SR: If you don’t mind I’ll answer the second half of this set of questions first. I think No Date is a very open work. I set boundaries around its production early on (restricting the shooting period to one year, the type of camera, the POV / handheld approach), but since its original presentation I’ve had to consider multiple possibilities for how it can be experienced. These multiple possibilities exist because of the initial way I presented the work, with the soundtrack and the video unsynchronized. I made a challenge for myself, in that the work could not be easily translated from one situation to another. So in that sense, I see the work as iterative. Not infinite in its combinations, but certainly numerically vast. It’s an approach that I think owes a lot to Stan Douglas, although it is not nearly so precise in its execution as his works are. The idea that it remains unauthoritative is compelling to me. I think I will try to change it every time it is shown. A possibility is to involve other people and other processes into the system. I could also still go back and change the lengths of the clips, remove, or add new parts, show it on different formats etc. There could be new material added, or it could be integrated into a larger work. When it was shown initially in the exhibition Negative Miracle I felt that it was both part of a larger total work (the exhibition as a whole) and an element that was removed from, and also removed the gallery visitor from, the other parts of the show.

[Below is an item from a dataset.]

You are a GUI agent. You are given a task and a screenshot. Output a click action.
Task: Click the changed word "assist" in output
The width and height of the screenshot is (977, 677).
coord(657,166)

A friend recently told me a story about the works of the late Jack Smith. Smith used to actively change his films throughout their existence, going so far as to cut and splice 16mm as it was being played through the projector! So, his films were regularly being edited, manipulated, undermined, damaged, and degraded intentionally. When he died there was a necessity that his films be preserved, and so ‘authoritative’ copies had to be produced. The funny thing is that each copy of his works may not be authoritative in the sense that we customarily know. There is a speculation that each extant copy of the films may have been used to produce prints for collections. So when Smith died there may have been twenty unique versions of Normal Love for instance, and each of these unique versions may have been used to make prints, with the different (but the same) prints sent to various galleries, collectors, and archives. The implication being that there is still no authoritative versions of his work, even after his death. The truth of all that is unknown obviously, but it’s great to imagine it.
Regarding the ecological metaphor and the formal construction of the video, I have not considered the work specifically as an “ecology”. I don’t feel very comfortable with this idea. My sense is that ecology is the kind of word that can be reduced or extended to cover so much territory that it risks being too vague. What isn’t an ecology? I think the work is probably more like a mechanism or a machine. For my purposes the machine metaphor stands up better, as it doesn’t imply vitalism as strongly, nor turn the work into an exercise of metaphysics. Instead, what is generated by the machine is a narrative or narrative cluster. I hope people watching the work get the sense that that narrative is something made by humans rather than the creatures on screen; that the creatures are part of, and separate from this thing, but that their lives are not reducible to it.